OK, so what do I do?

We supply the Whiskey Wedding supplies – Bourbon Bottle and Guestbook.  You need to do the following:

  1. First, check with your venue to make sure it’s alright that your bury the bourbon. While venue shopping recently for my own wedding, I made sure to ask each place we went to if that would be alright. While I am in the South, nearly every venue had heard of this tradition– and one botanical garden even had a bride and groom coming THAT DAY to bury their own bourbon. The tradition is as prevalent here as sweet tea.
  2. Once you’ve gotten clearance, make sure to plan when you’re going to do it. Double-check with the venue so they know and you aren’t crashing someone elses’ wedding– that would be very bad luck indeed.
  3. Get a shovel.

Once ready, there are more rules to follow to ensure we get the intended result, so make sure you follow this checklist to a “T”. 

  1. The bottle needs to be completely full.
  2. It needs to be real Bourbon (your call on what brand).
  3. You and your partner need to bury it together.
  4. It needs to be buried upside down.
  5. It has to be buried exactly one month before the wedding– and preferably on a day of good weather.

Make sure to mark the spot where you bury it, too. There’s no word on what’s to be done if you can’t unbury the bourbon, but we can’t imagine it’s good.

When it’s buried, you don’t have to worry about it. Believe us, there’s plenty more to worry about in the final weeks leading up to your wedding! Stay on top of your RSVPs, put the finishing touches on those centerpieces, and make sure the hotel block is booked and ready as friends and family from all over come to join you and your partner on your special day. And rest assured that the time-honored bourbon is doing its work, deep in the soil.
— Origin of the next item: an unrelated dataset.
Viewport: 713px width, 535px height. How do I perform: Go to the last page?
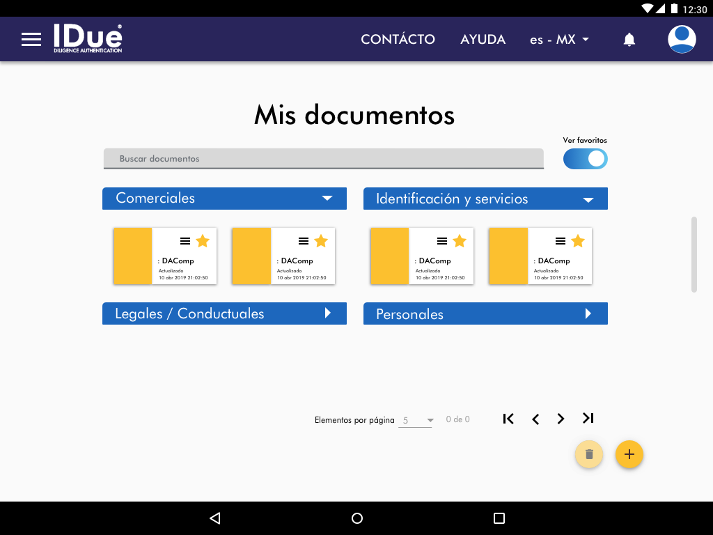[588, 419]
Blending Ceremony photo via Snippet and Ink

The Ceremony

This is the most important part: the ceremony.

During your ceremony, you must include the unburying of the bourbon in some fashion. If you can’t bury the bourbon at the exact location at the venue where you’ll be married, then dig it up as close to the ceremony’s time as possible and bring it to the ceremony.
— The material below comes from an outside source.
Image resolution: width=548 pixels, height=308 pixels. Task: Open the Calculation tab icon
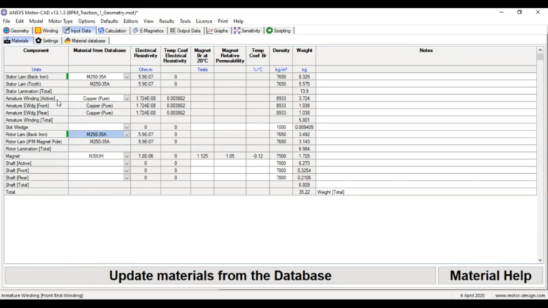pyautogui.click(x=101, y=31)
You’ll need to make sure you have glasses on hand to dole out the bourbon to its intended recipients, too. Don’t worry, we have that covered. A small table next to the officiant will work nicely.

Make sure to clue your officiant in ahead of time about how you’d like your whiskey ceremony to go down so they can include it when they write the ceremony. And you’ll also want to include it in your rehearsal so nothing goes amiss.

Using a shovel together, you and your partner will pull the bourbon from the ground (if it isn’t already unburied). Then, hand it to the officiant who should open it and pour you both a measure while saying some words about the tradition and the importance not just of keeping the rain away on such an auspicious day, but the blending of two souls in marriage.

Then, both you and your partner may drink from your whiskey as the officiant announces you as forever bonded in matrimony.

What do we do with the bourbon after?

Drink it, obviously! What else is bourbon for? Some couples split their bourbon with their wedding party and important family members at the reception. Some couples wait and sip it only on their future anniversaries together, or at other big celebrations (the birth of a baby, work promotions, etc.) This part is up to you; the bourbon has already done its job. Now it’s time to make it your own in whatever way suits you and your partner the best.